Page MenuHomePhabricator

Word count for field "Biography" ignores non-latin
Open, LowestPublicBUG REPORT

Description

Author: wikimedia.org

Description:
I have a Hebrew-language Wiki and I had to set Biography words to 0, or the form ignores submitted Biography, always claiming there are not enough words. a simple Latin Lorem Ipsum works fine. I suppose it's some sort of a Regular expression for the tokenizer/word counter that needs adjusting.


Version: REL1_21-branch
Severity: major

Details

Reference
bz55734

Event Timeline

bzimport raised the priority of this task from to Medium.Nov 22 2014, 2:35 AM
bzimport set Reference to bz55734.
bzimport added a subscriber: Unknown Object (MLST).

(In reply to comment #0)

I have a Hebrew-language Wiki and I had to set Biography words to 0, or the
form ignores submitted Biography, always claiming there are not enough
words. a
simple Latin Lorem Ipsum works fine. I suppose it's some sort of a Regular
expression for the tokenizer/word counter that needs adjusting.

Aklapper lowered the priority of this task from Medium to Lowest.Dec 29 2014, 12:29 AM
Aklapper subscribed.

Hi is this still a problem since it has been 2 years since mediawiki 1.21 has been released and 1.21 is now unsupported.

Aklapper changed the subtype of this task from "Task" to "Bug Report".Aug 18 2022, 9:06 PM
Aklapper removed a subscriber: wikibugs-l-list.
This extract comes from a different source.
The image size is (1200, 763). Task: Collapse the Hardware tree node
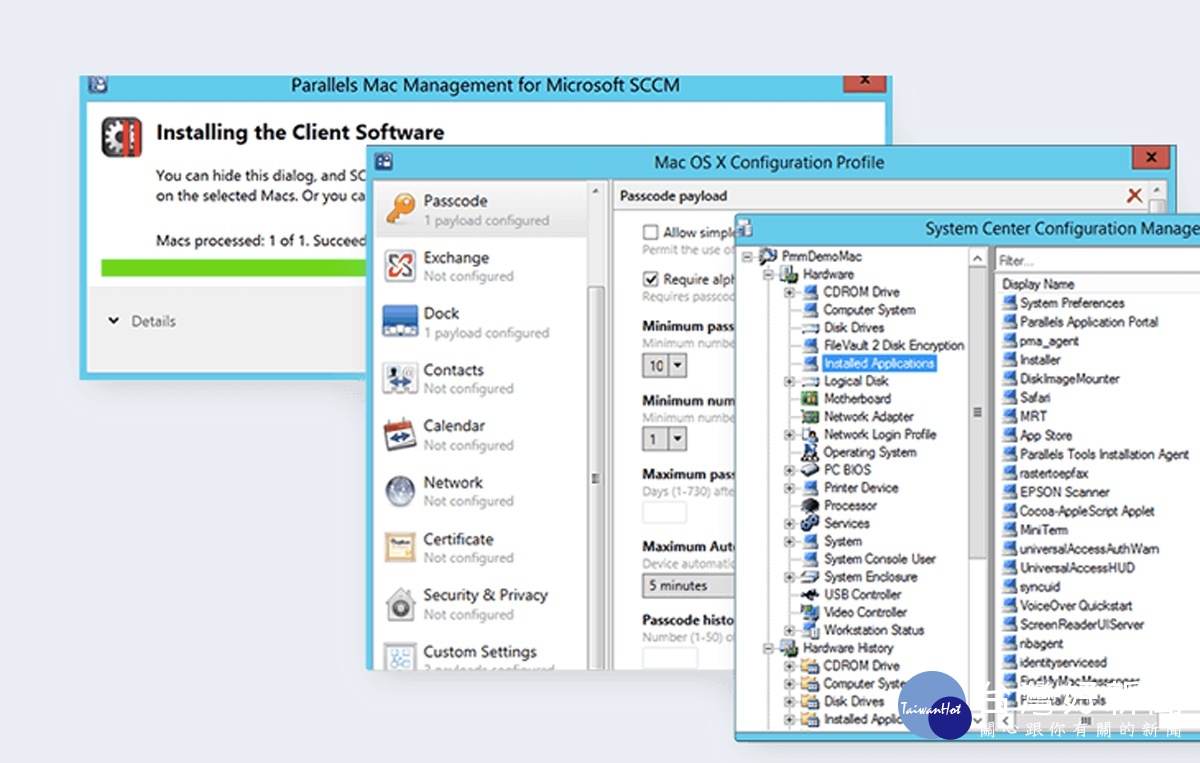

This is because internally ConfirmAccount uses PHP's str_word_count (line 141 of /includes/business/AccountRequestSubmission.php as of the master version of the extension), which is known to be buggy for UTF-8 characters.
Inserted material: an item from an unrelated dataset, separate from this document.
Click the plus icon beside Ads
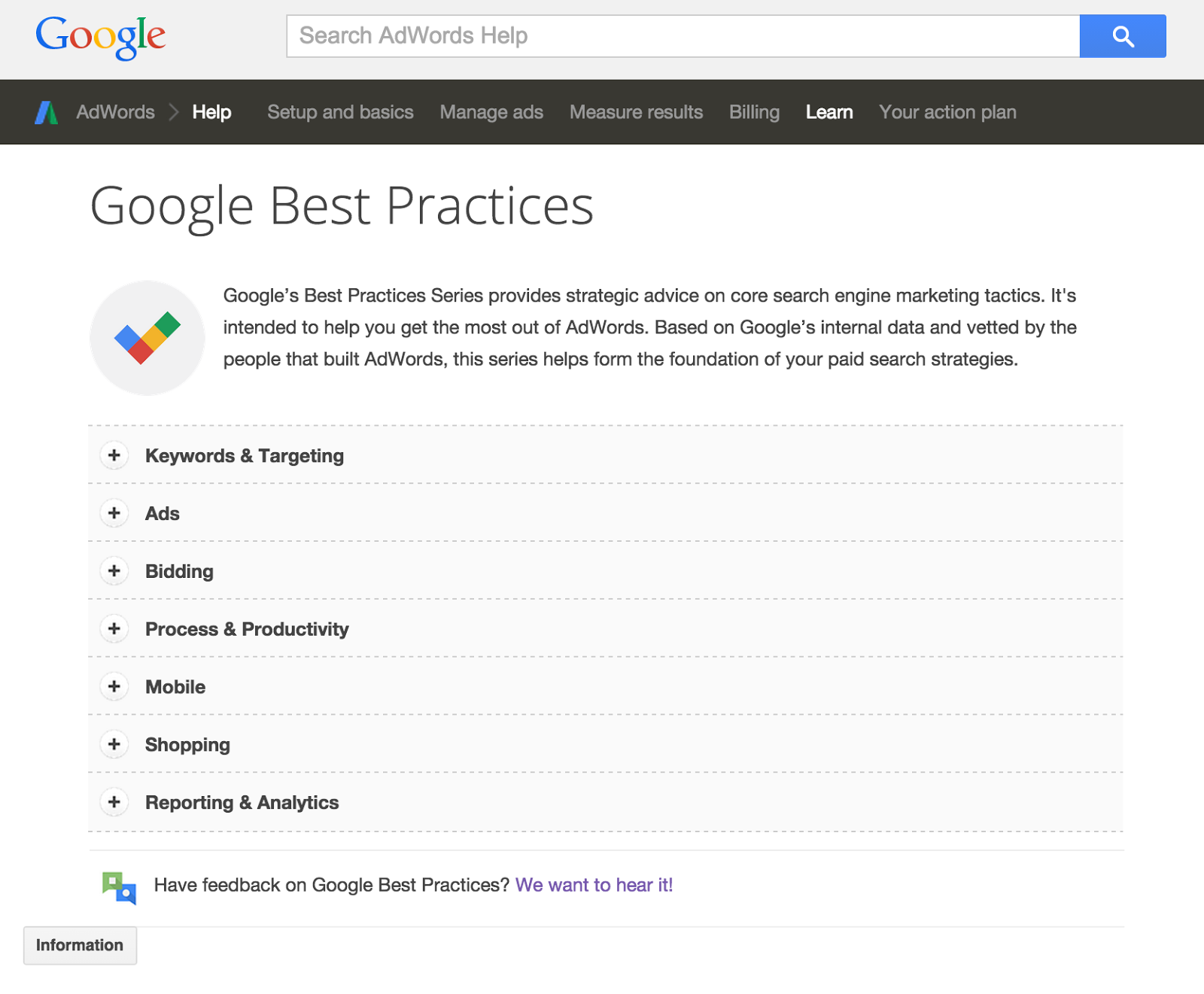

In 38f20cc79815bbe588362e84ba106364e8164d15 back in 2019, to fix T60280, I somewhat "fixed" a similar issue for ArticleFeedbackv5 by using a custom, user-submitted UTF-8-aware str_word_count implementation. It's hardly perfect as it still returns incorrect results at least for CJK languages...and perhaps even Hebrew, which is the language mentioned here in the initial report.

Still, copying what AFTv5 does is probably an improvement over the status quo, even if not by much. However, I'd hope that something better would be available now, 6 years later.

cc'ing @MarkAHershberger for awareness & thoughts on this.